Stored records

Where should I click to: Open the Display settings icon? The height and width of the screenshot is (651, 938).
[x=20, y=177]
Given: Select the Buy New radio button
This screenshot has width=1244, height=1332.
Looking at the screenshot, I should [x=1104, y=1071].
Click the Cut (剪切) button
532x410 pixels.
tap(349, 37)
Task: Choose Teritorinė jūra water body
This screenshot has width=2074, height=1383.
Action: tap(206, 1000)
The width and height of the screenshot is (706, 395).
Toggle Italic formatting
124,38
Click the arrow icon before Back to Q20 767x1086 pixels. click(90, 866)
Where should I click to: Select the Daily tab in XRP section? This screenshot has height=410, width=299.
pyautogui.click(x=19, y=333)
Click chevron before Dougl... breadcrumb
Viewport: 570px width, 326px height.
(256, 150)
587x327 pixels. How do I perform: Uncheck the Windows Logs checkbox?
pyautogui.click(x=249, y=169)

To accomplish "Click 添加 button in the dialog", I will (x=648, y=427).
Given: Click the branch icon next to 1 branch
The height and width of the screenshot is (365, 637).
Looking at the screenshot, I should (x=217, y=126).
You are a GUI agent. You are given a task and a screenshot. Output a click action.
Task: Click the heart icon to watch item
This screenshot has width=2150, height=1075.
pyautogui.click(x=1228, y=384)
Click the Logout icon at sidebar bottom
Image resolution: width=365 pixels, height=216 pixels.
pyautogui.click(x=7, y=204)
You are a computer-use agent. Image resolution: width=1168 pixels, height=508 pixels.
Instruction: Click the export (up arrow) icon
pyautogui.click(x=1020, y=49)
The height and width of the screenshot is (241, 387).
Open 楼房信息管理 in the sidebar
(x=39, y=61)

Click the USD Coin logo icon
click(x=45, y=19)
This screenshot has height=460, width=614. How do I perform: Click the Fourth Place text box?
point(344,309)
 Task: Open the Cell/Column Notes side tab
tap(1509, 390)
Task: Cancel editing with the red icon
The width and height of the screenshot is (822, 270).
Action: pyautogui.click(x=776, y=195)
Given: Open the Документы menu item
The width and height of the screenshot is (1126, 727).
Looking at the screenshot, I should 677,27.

- Work to be completed
For the string "before", go through the entries above and copy each line where it occurs.

- Written reply
Click the arrow icon before Back to Q20 767x1086 pixels. click(90, 866)
Click chevron before Dougl... breadcrumb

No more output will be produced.